• _WORK INSTRUCTION_
Please transcribe exactly the line that holds "Task: Open the Facebook icon in bottom bar" and all lines that follow it to the end of the records below, omitting any pictures.

Items listed in a dataset:

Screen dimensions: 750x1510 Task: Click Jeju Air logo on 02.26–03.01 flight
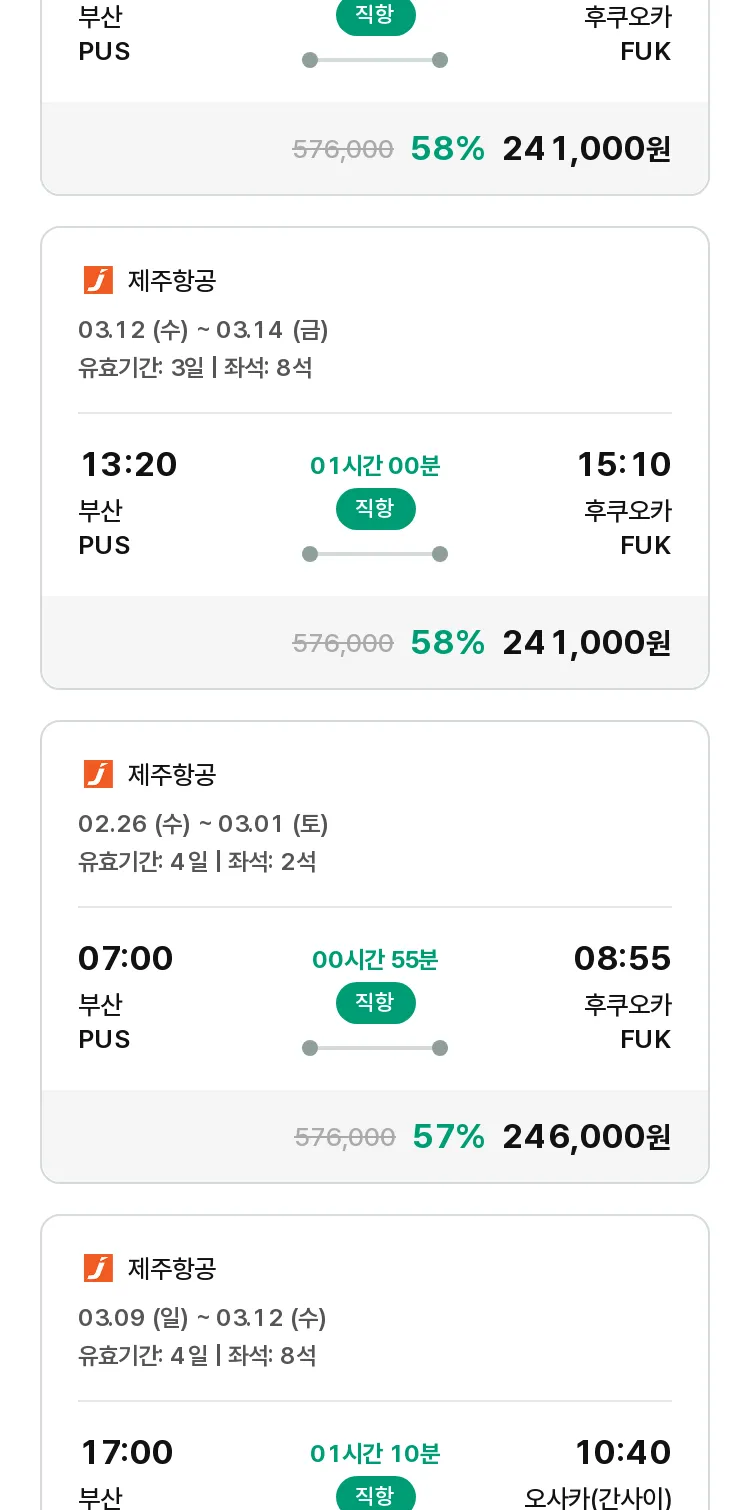pyautogui.click(x=98, y=774)
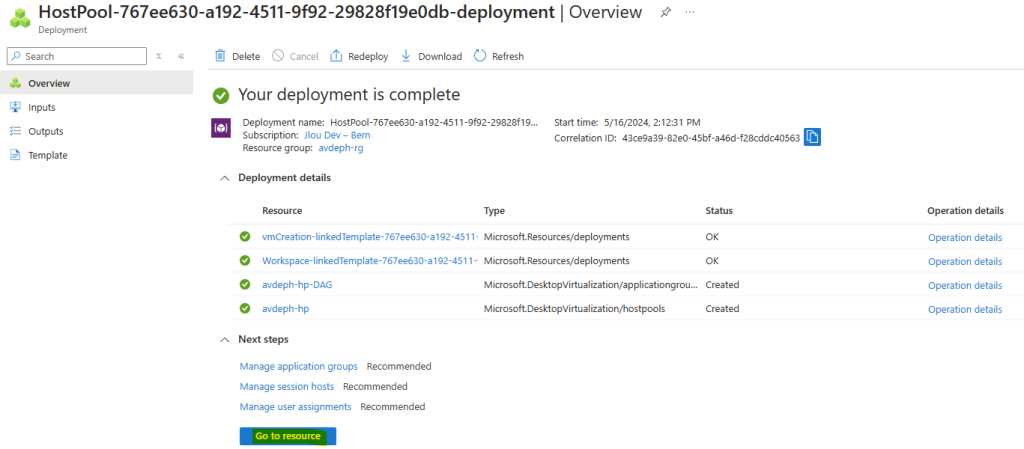Open Operation details for avdeph-hp row
The height and width of the screenshot is (449, 1024).
(965, 309)
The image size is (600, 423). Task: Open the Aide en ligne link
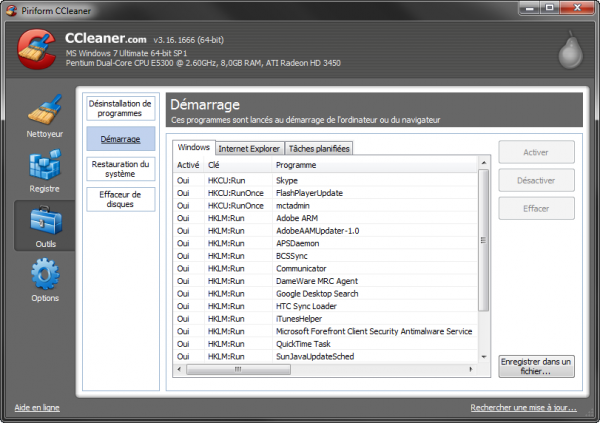click(37, 408)
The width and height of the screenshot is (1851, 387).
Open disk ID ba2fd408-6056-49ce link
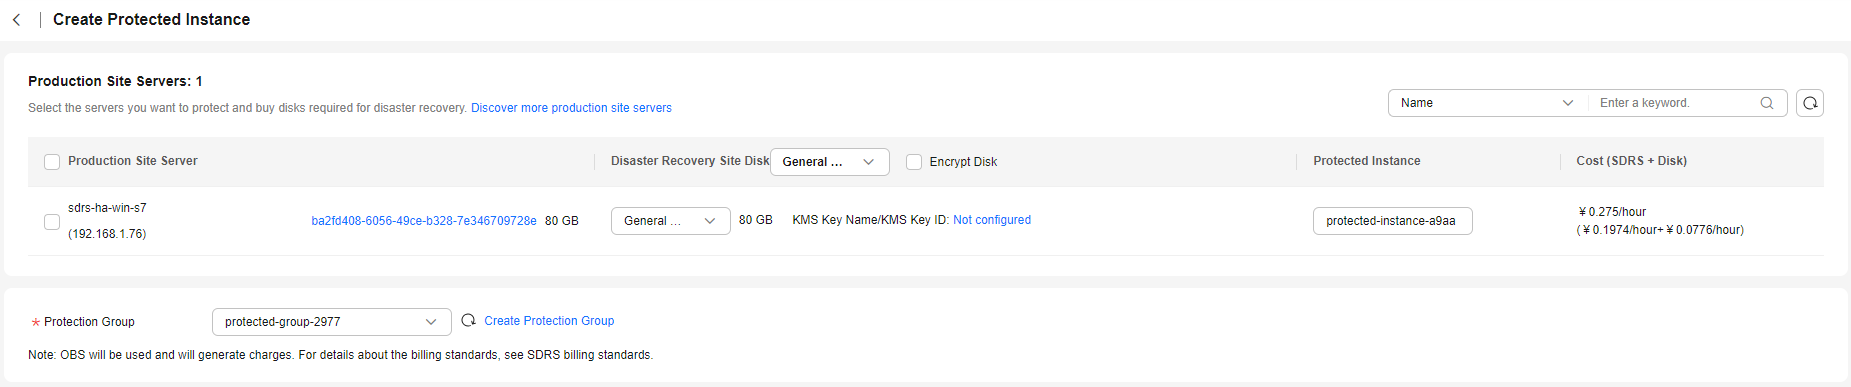424,221
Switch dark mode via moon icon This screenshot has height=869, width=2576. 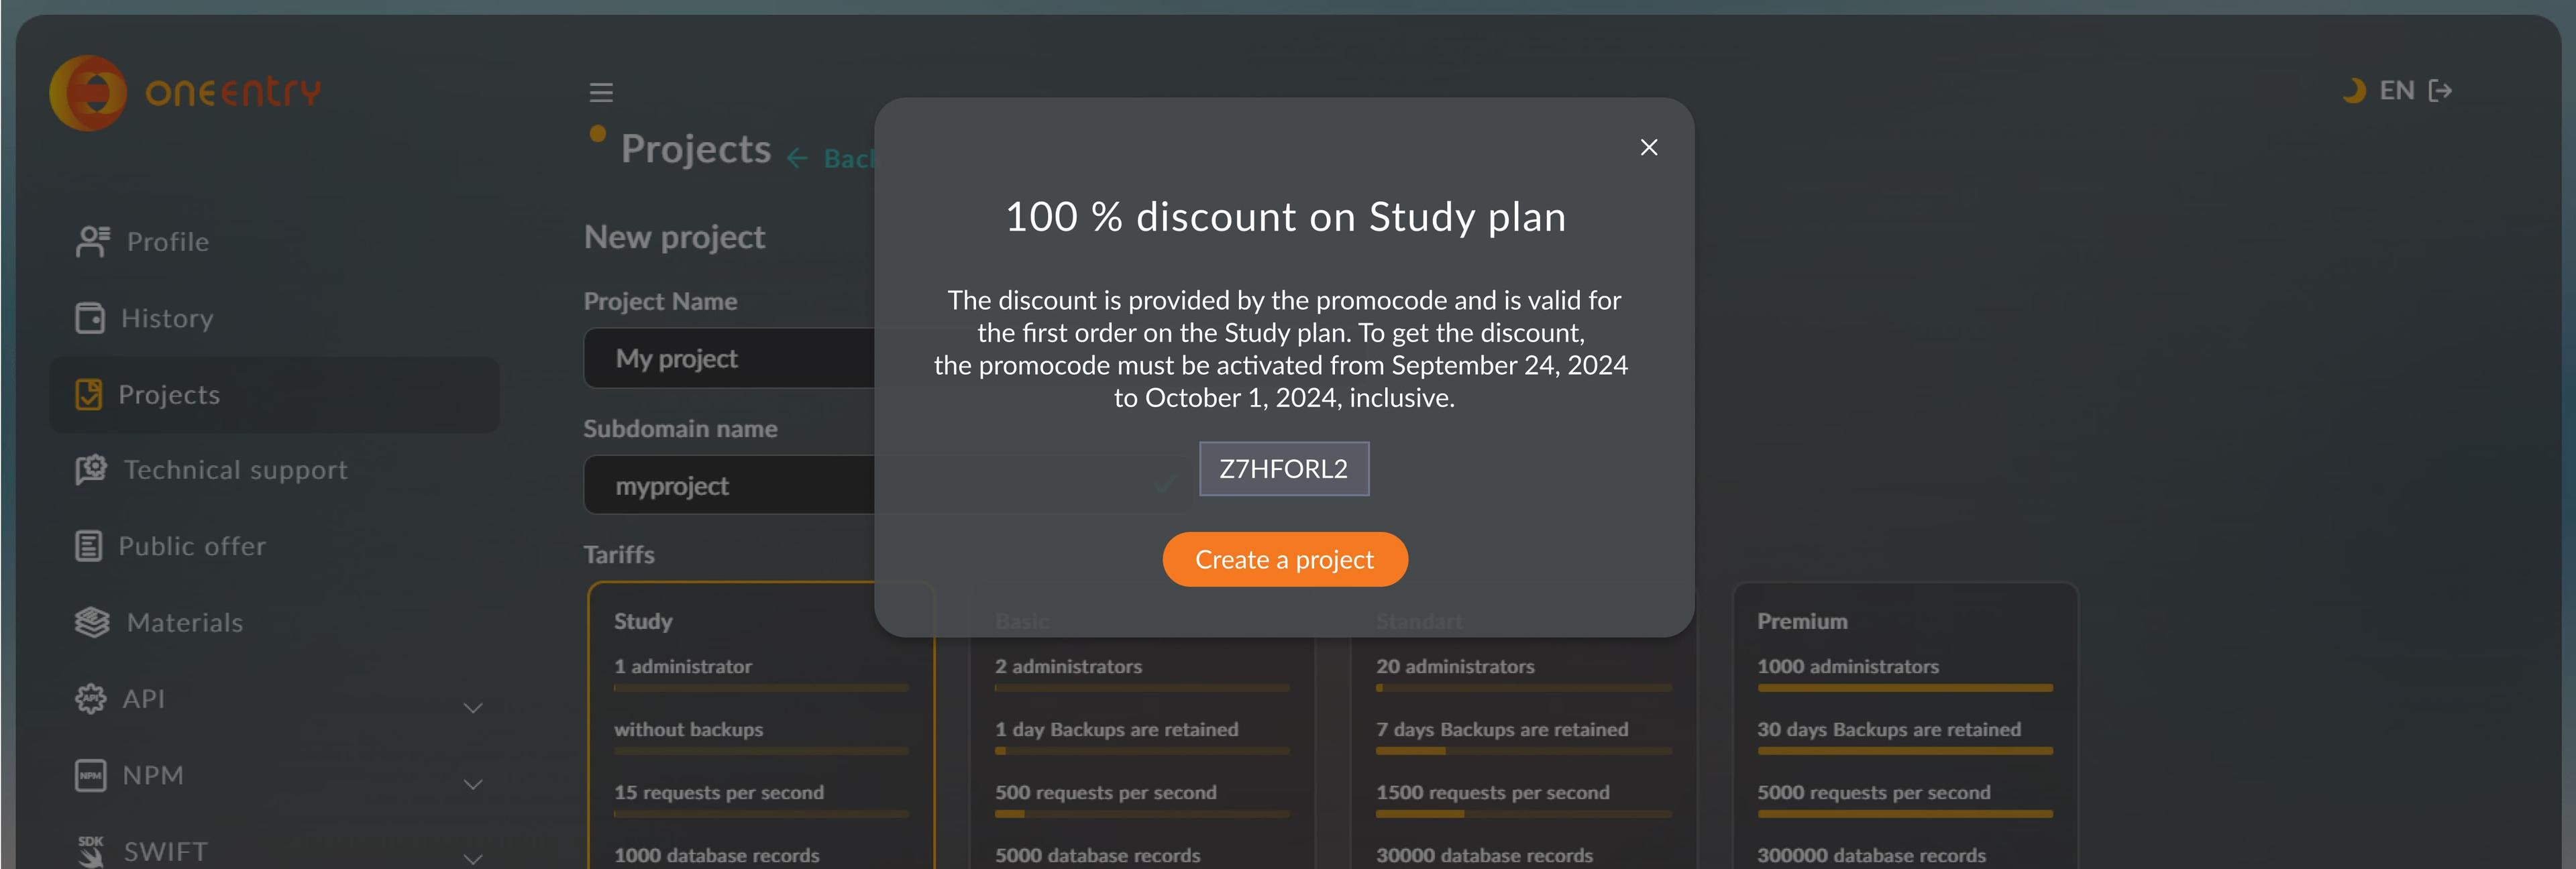click(x=2354, y=91)
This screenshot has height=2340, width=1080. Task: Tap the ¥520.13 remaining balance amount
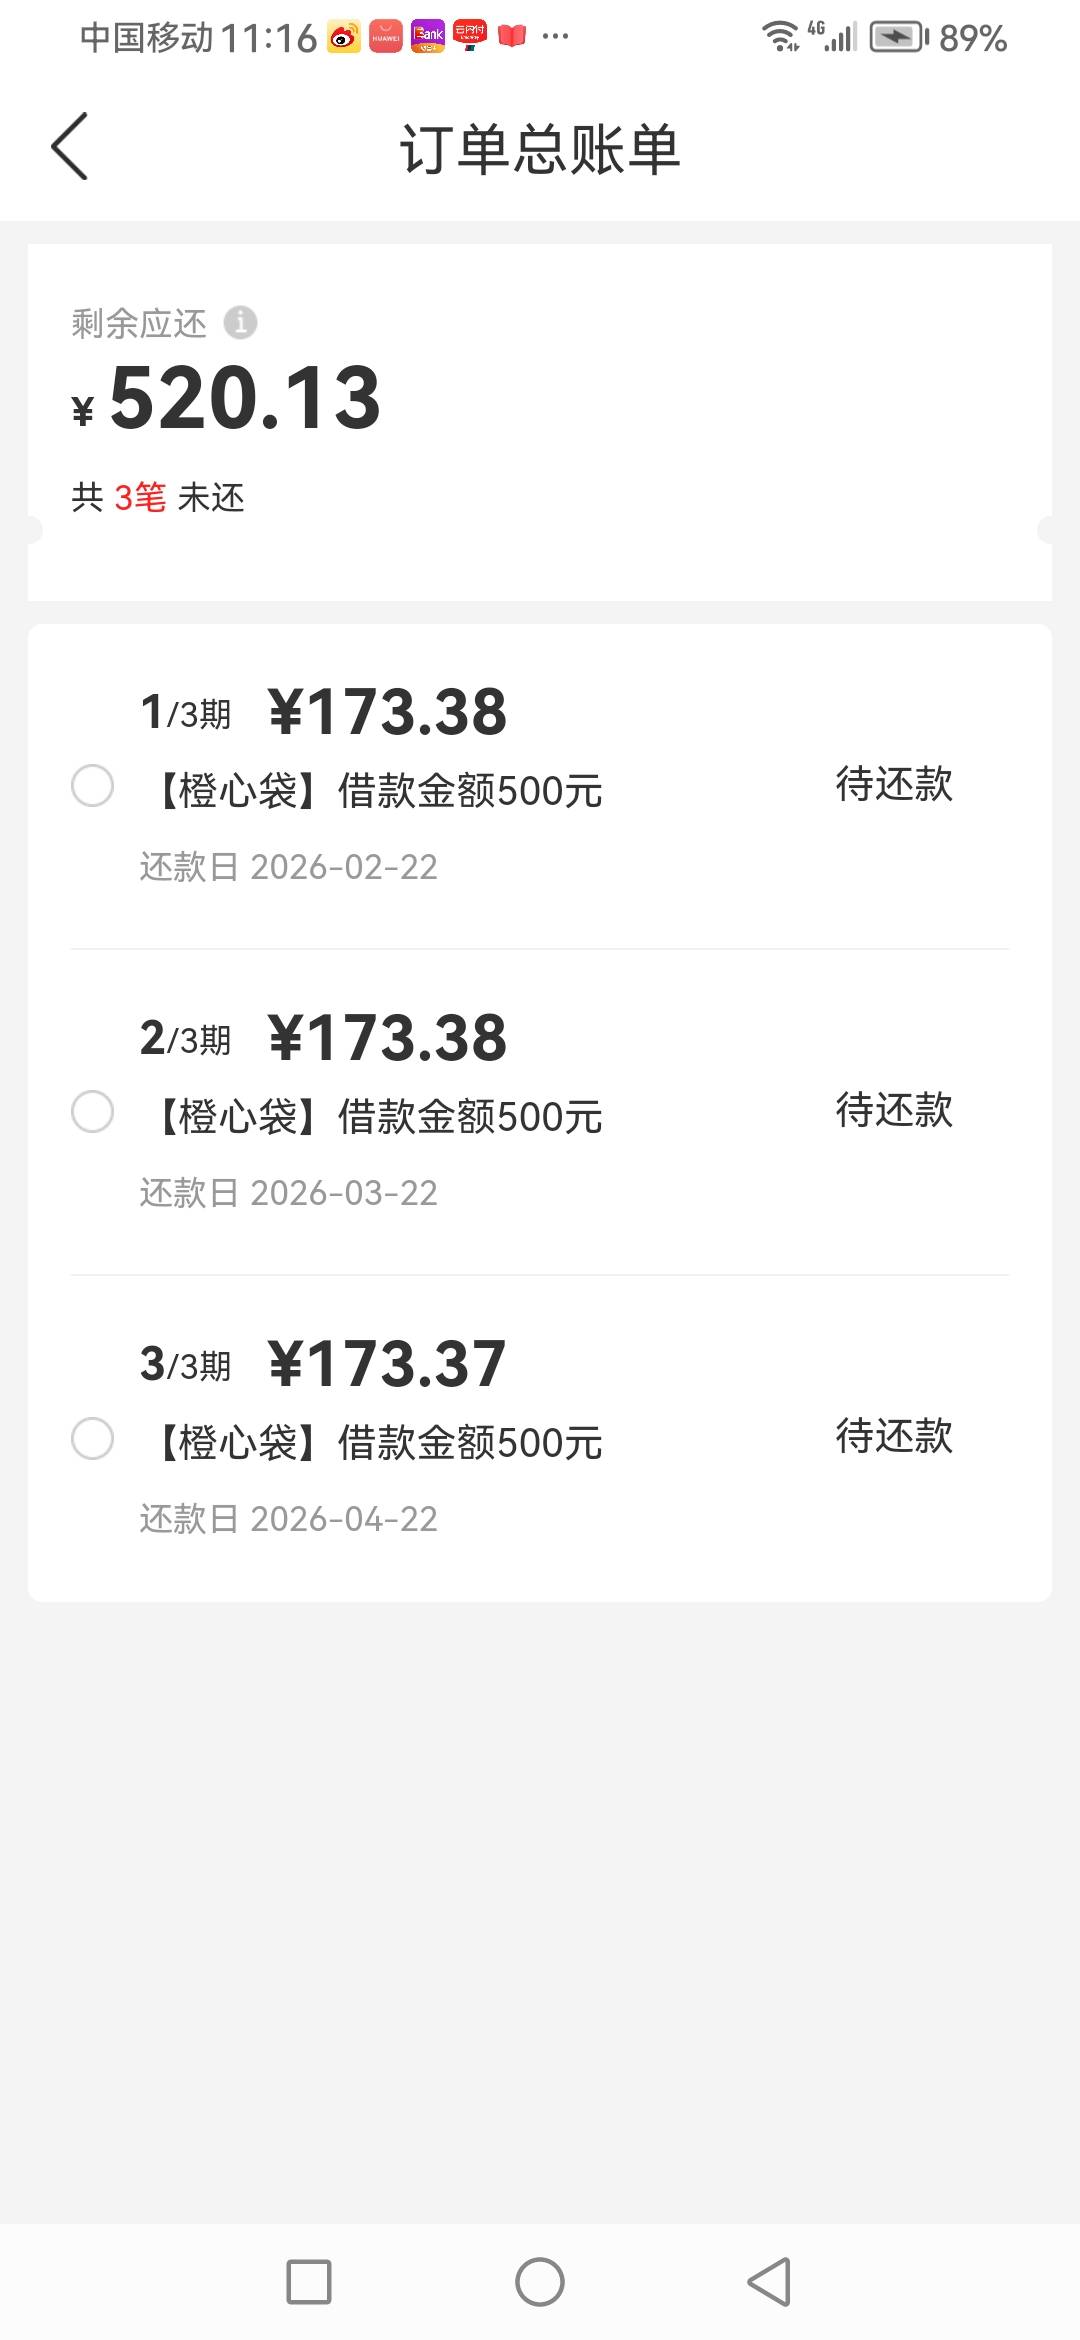pyautogui.click(x=245, y=398)
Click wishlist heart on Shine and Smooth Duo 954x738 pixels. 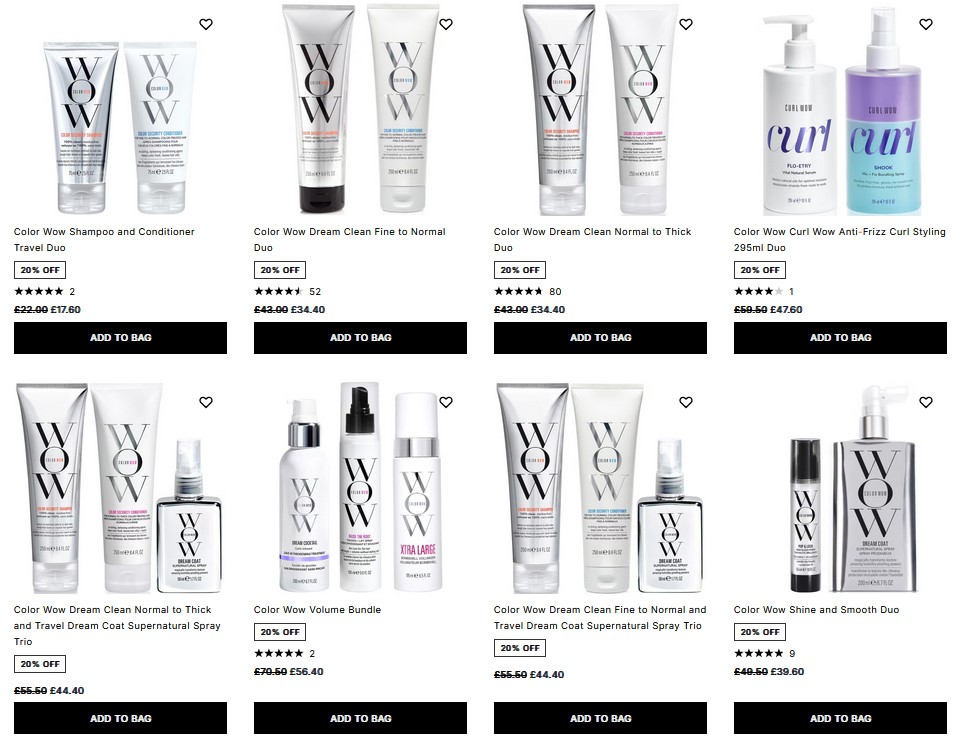tap(925, 402)
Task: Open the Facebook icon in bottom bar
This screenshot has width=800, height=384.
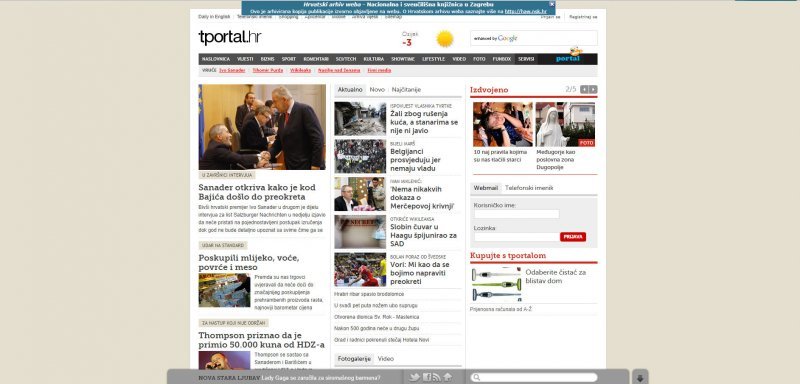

• _OUTPUT FOR THIS TASK_
Task: Open the Facebook icon in bottom bar
This screenshot has width=800, height=384.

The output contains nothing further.